Hello,
My organization is testing out GlobalProtect for Linux and we've quickly realized that the certificates we deploy through SCEP (MS NDES, Certmonger) can be utilized on other systems than whom they were intended for. This opens up for users with root access (dev's) to set up a non company owned/managed devices with GlobalProtect and this prevents us from going live (paying for the license).
So this weekend we were looking at the certificate profile option "Block session if the certificate was not issued to the authenticating device". The documentation says the following about this option
(GlobalProtect only) Select this option if you want the firewall to block sessions when the serial number attribute in the subject of the client certificate does not match the host ID that the GlobalProtect app reports for the endpoint. Otherwise, the firewall allows the sessions. This option applies only to GlobalProtect certificate authentication.

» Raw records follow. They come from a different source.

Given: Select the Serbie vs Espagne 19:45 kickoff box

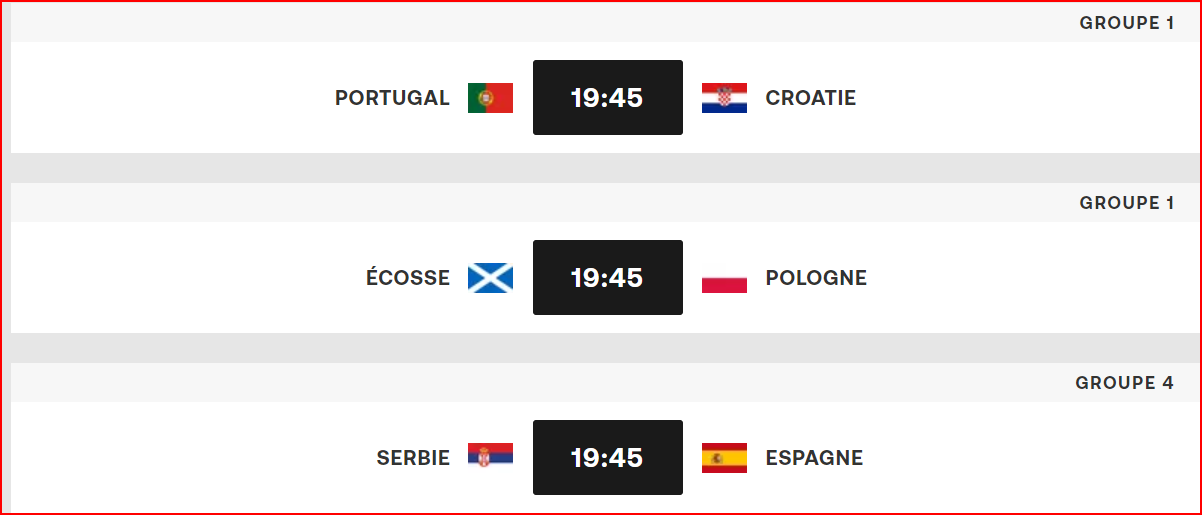Looking at the screenshot, I should coord(608,457).
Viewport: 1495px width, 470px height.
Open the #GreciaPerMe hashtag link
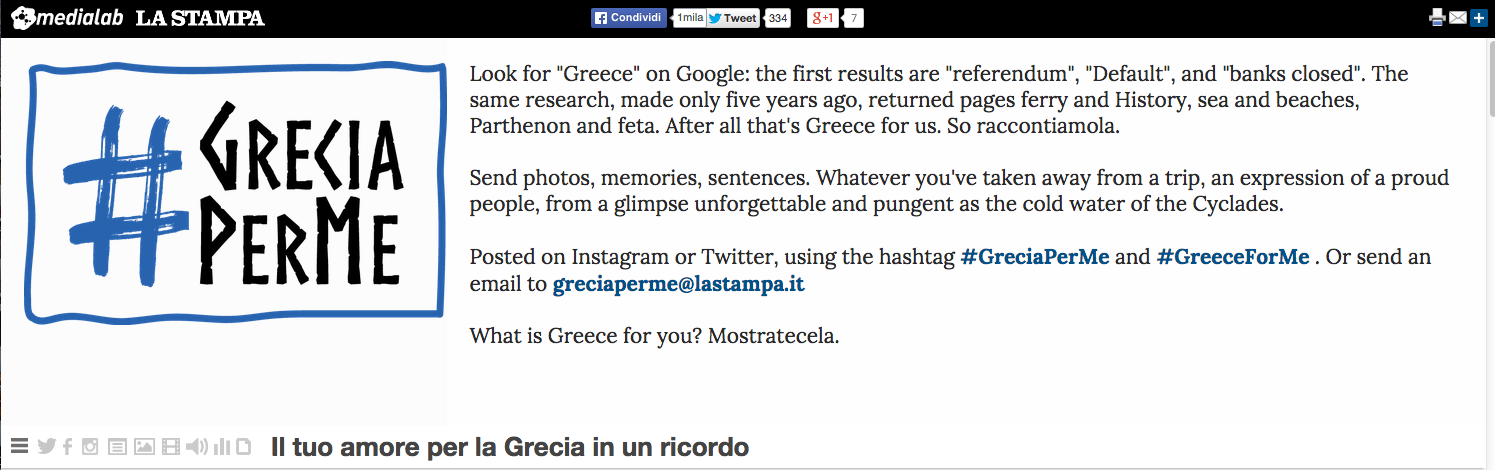pos(1035,257)
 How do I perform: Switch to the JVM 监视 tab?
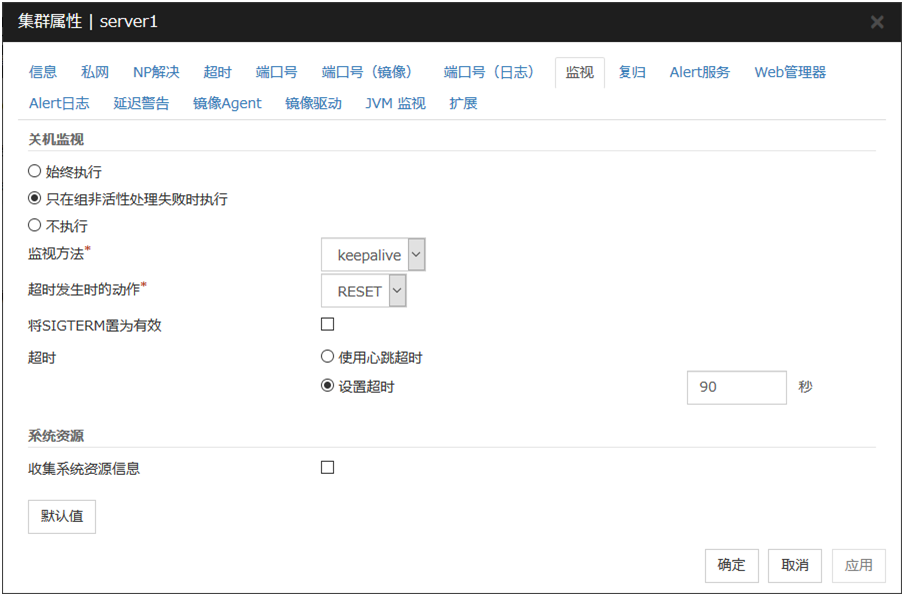pyautogui.click(x=395, y=103)
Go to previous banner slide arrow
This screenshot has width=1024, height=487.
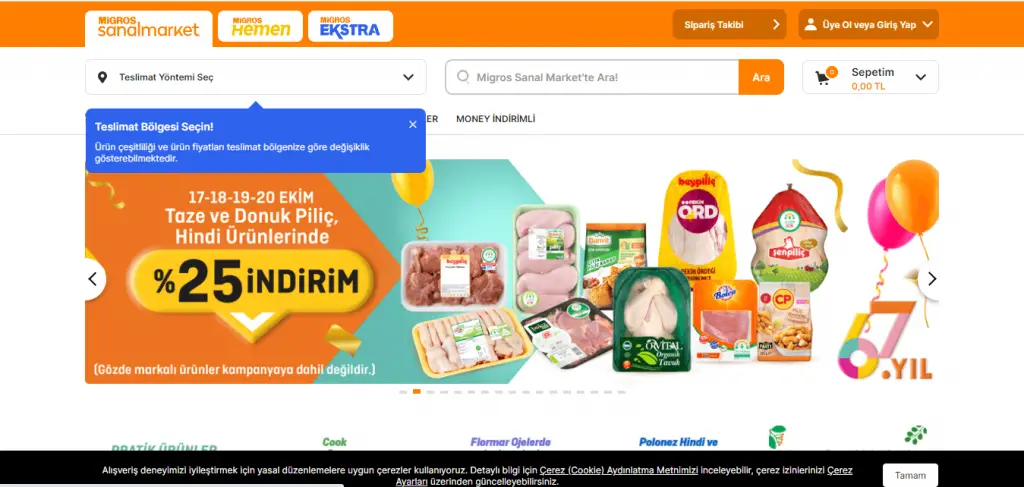[93, 279]
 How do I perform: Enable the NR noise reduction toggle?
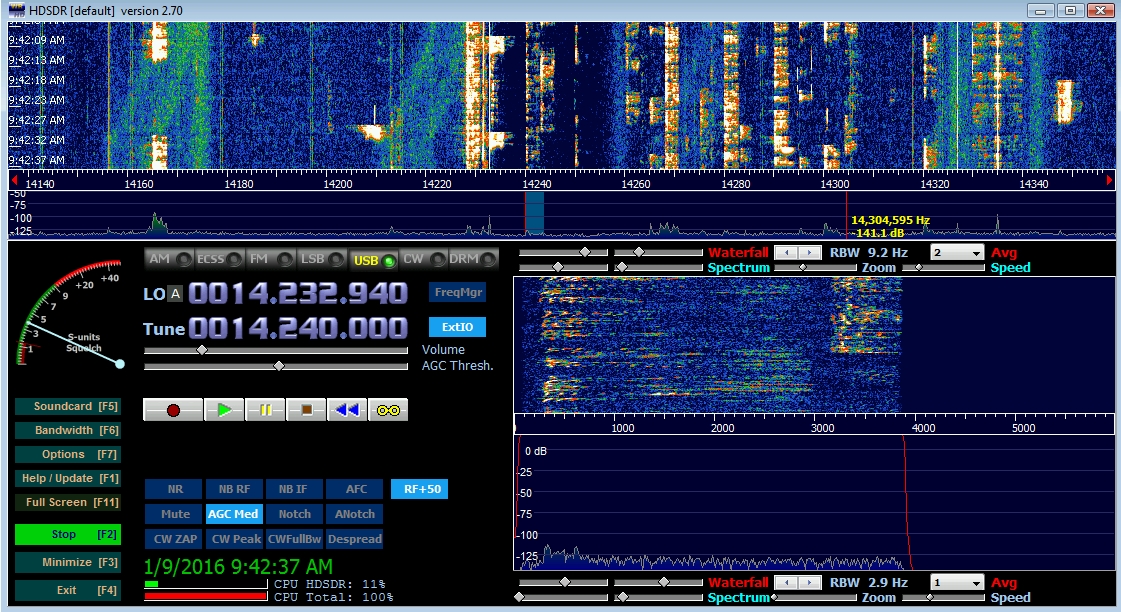point(174,490)
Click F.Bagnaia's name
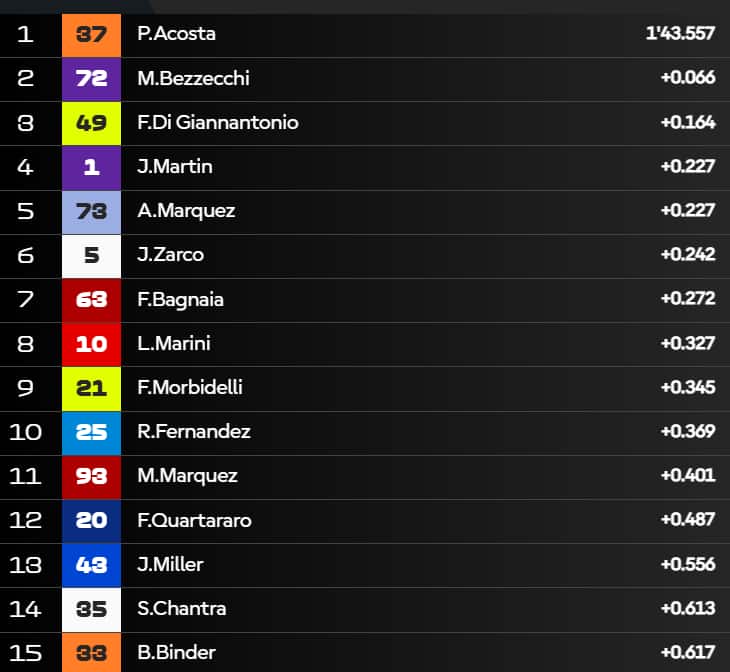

https://docs.paloaltonetworks.com/pan-os/9-0/pan-os-web-interface-help/device/device-certificate-man...
... and Host ID for linux is supposedly the Product UUID retrieved from the system DMI table.
So what I'm confused about is what they mean with "serial number attribute" in the subject of the client certificate. To my knowledge that attribute is not available in the subject field.
I've tried a couple of different scenarios, such as setting the CommonName to the UUID but all of my tests has resulted in the error "the certificate is invalid". As soon as I uncheck the setting in the Certificate Profile things start working again, so I'm pretty sure the issue lies within me not understanding the documentation.
Does anyone here have this thing working? All replies are appreciated!